Many victims of rape or sexual abuse are victimized at least twice; once by the person who assaulted them and once by themselves. Oftentimes, this isn’t the limit of the victimization. If legal charges are pressed, the courtroom (and especially police interviews leading up to it) can lack understanding in a fundamental way. It’s incredibly important to understand that, even if you may have made some mistakes—just like everyone inevitably does, what happened is absolutely not your fault.
One of the hurdles to understanding this is that many rape or sexual abuse victims do not want to have hard feelings toward their attacker. Though this may seem strange, it’s important to remember that most rapes are not stranger rapes, but actions from people who the victim knows and likely even trusted. This is part of what makes the crime so incredibly damaging—so damaging, in fact, that noticeable recovery usually takes years of therapy and even prescription medication.

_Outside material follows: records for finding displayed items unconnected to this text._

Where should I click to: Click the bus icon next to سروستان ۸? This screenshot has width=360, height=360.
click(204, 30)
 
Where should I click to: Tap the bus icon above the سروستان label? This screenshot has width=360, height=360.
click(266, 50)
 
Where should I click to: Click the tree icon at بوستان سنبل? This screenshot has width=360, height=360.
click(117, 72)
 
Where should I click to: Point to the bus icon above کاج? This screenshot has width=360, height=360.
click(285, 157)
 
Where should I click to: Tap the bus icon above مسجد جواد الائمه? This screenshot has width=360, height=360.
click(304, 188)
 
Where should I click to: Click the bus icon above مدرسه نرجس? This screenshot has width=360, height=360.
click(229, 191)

Even without the big picture of what’s going on, it’s important to acknowledge that the person—whatever other strengths they may have—did something absolutely terrible. The next step beyond this can often be toward a form of reconciliation, however, and a part of that is seeing the big picture problems.

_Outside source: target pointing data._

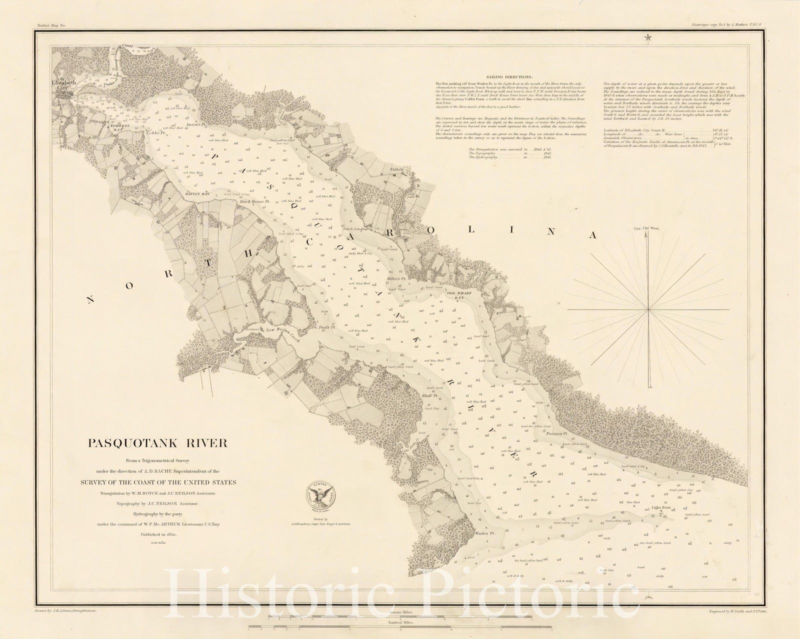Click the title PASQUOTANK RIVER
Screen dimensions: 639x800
(158, 443)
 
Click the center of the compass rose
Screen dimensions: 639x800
(648, 310)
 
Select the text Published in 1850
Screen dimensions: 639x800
(158, 534)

The truth is that we live in a culture that creates opportunities and even motivation for sexual violence. The primary form of communication in regards to sexuality is silence, men are raised in a typically sexist environment where violence is seen as normal, and sex is seen as the primary social evaluation for young-adult males, and the consequences of rape (even rape that happens because of sheer ignorance on the man’s part) are not understood. These things create a world that is dangerous to live in. By seeing this, it’s possible to direct feelings of anger and injustice in a healthier direction.